Par Patrick Kitoko
Les tensions politiques s'intensifient après les sanctions américaines visant Joseph Kabila Kabange. La scène politique en République Démocratique du Congo connaît une nouvelle tournure. À la suite des récentes sanctions annoncées par les États-Unis, l'UDPS -Union pour la Démocratie et le Progrès Social-, parti au pouvoir, a durci le ton en réclamant désormais l'arrestation immédiate de l'ancien Président de la République.
Cette position a été exprimée par Augustin Kabuya, secrétaire général de l'UDPS, à l'issue d'une marche organisée, ce lundi 4 mai 2026, dans la capitale, Kinshasa. La mobilisation visait à afficher un soutien populaire aux mesures prises par l'administration américaine, perçues par les manifestants comme un levier de pression en faveur de la gouvernance et de la justice en RDC.

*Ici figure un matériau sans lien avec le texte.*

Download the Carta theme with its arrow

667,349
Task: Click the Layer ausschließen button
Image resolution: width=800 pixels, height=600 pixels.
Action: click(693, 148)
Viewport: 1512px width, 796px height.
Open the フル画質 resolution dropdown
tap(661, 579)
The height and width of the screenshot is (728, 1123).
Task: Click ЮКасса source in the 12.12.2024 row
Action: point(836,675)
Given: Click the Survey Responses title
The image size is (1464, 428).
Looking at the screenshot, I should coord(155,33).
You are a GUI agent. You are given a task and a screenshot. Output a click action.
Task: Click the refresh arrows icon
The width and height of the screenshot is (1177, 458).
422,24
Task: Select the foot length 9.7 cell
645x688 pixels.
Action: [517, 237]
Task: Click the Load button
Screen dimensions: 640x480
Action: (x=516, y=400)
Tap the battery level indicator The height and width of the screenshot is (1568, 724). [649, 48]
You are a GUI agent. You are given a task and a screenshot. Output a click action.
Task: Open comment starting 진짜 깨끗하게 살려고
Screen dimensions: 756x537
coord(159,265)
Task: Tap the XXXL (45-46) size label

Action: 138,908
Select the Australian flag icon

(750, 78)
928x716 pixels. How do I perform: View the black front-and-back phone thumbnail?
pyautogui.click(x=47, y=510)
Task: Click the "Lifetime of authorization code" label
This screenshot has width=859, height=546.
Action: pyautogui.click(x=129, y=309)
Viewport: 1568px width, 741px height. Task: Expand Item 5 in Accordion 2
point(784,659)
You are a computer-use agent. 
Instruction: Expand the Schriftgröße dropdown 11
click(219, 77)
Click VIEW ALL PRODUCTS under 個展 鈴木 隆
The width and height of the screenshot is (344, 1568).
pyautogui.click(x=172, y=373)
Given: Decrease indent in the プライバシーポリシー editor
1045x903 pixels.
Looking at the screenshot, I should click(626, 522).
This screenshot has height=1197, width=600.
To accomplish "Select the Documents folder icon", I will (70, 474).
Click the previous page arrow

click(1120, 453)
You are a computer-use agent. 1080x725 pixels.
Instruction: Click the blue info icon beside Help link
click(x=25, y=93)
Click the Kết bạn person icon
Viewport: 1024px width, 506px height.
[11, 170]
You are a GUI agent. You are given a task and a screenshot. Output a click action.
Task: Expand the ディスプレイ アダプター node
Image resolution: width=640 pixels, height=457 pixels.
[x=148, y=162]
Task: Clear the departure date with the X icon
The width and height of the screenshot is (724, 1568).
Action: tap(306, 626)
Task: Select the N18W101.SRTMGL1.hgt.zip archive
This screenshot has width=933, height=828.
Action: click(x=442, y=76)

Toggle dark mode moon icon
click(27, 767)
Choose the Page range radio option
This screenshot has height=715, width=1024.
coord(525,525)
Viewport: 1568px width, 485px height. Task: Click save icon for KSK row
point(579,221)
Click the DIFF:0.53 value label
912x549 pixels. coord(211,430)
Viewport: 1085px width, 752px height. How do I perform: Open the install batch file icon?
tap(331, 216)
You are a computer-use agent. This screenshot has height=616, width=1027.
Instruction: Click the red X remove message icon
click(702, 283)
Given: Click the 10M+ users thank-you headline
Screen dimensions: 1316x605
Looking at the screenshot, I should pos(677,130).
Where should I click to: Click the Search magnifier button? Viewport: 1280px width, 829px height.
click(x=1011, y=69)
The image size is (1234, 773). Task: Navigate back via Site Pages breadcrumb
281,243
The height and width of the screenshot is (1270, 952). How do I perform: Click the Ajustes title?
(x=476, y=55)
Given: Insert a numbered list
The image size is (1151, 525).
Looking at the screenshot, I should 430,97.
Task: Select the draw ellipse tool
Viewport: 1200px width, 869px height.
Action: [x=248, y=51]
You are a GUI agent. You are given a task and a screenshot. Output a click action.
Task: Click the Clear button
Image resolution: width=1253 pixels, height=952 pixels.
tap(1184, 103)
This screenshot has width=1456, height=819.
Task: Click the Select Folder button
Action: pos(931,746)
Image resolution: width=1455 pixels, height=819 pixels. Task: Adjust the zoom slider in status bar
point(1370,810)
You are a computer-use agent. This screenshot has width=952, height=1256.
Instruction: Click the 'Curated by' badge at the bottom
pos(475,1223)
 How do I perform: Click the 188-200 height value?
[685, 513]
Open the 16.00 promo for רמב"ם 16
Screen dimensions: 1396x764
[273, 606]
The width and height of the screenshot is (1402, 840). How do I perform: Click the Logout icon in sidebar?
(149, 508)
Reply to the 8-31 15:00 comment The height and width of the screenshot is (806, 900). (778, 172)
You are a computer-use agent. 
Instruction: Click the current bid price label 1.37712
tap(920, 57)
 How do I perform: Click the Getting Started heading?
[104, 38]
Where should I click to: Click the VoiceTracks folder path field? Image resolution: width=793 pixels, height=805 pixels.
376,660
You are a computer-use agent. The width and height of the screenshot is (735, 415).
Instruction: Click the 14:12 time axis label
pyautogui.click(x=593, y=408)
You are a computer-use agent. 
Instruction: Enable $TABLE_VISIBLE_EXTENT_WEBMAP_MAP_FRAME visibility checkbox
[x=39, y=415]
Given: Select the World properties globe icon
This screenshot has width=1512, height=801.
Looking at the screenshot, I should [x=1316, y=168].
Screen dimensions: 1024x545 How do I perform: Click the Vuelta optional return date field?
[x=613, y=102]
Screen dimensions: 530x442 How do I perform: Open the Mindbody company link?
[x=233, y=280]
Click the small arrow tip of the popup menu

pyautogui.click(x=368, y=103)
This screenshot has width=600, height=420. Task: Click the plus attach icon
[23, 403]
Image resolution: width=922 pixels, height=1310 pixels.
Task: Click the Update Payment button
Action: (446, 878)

Dans la foulée, d'autres figures politiques présentes lors de cette manifestation ont également tenu des propos marquants.
Jean-Pierre Lisanga Bonganga a notamment déclaré : « Nous allons changer la Constitution », laissant entrevoir des ambitions de réformes institutionnelles profondes.
Ces déclarations interviennent dans un contexte politique déjà fragile, où les relations entre les différentes forces politiques restent tendues. L'appel à l'arrestation de Joseph Kabila et les perspectives de révision constitutionnelle pourraient accentuer les clivages et ouvrir une nouvelle séquence d'incertitude politique dans le pays.